## What you have to do
Pictures are to be left out, and only the lines from the one containing "At what coordinates" through the last line of the data are to be returned exactly.

Stored data:
________________
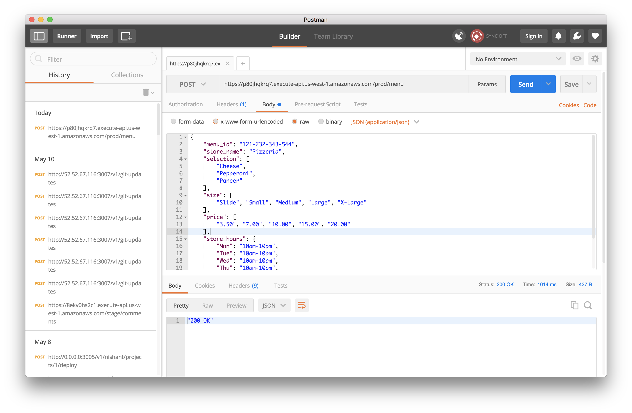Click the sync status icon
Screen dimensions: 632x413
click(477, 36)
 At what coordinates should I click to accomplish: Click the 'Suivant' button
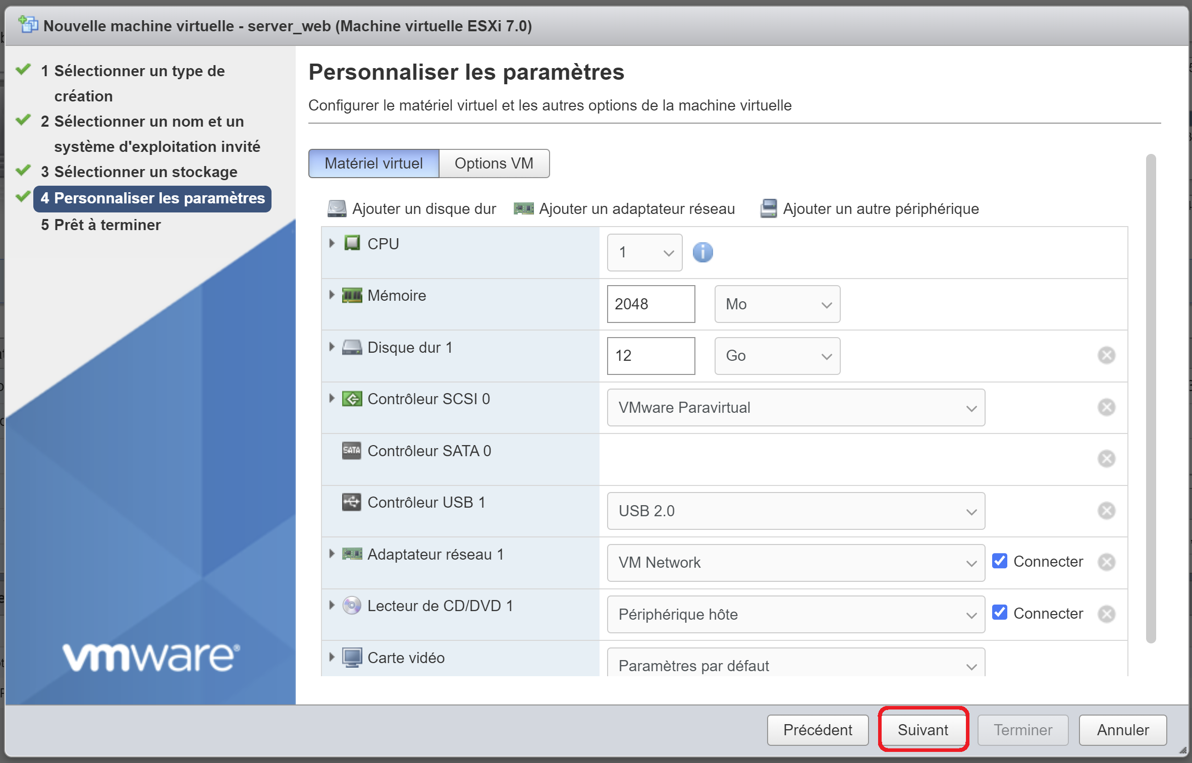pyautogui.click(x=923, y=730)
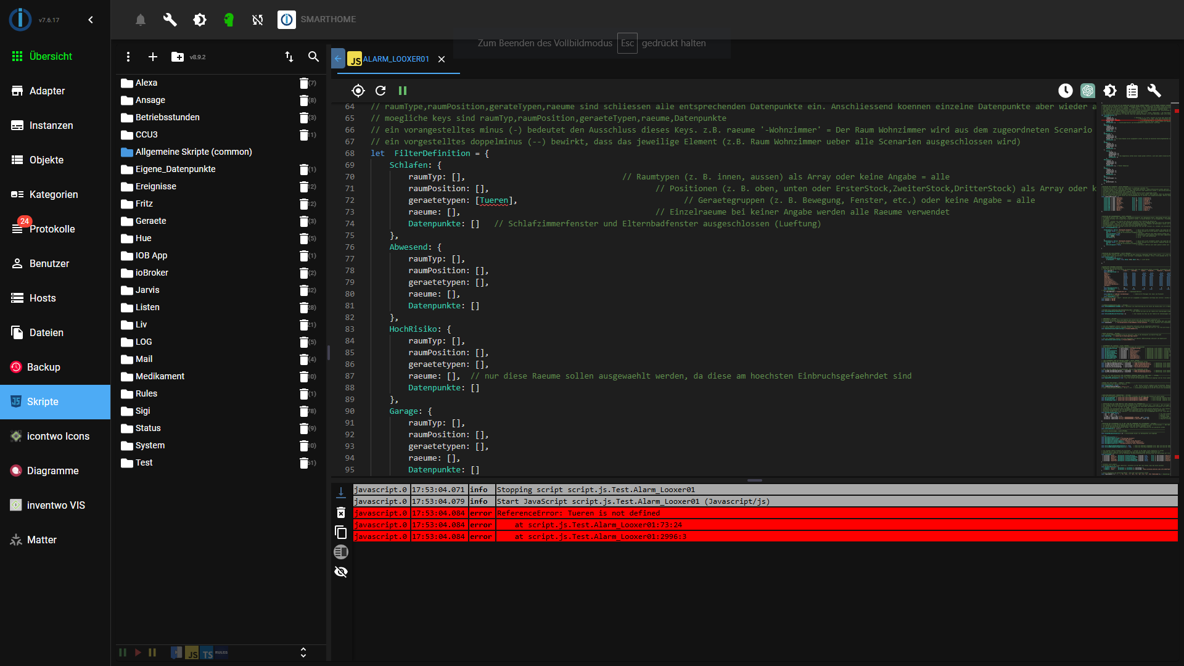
________________
## Solution to this problem
 At what coordinates should I click to accomplish: Click the 'Suivant' button
pyautogui.click(x=923, y=730)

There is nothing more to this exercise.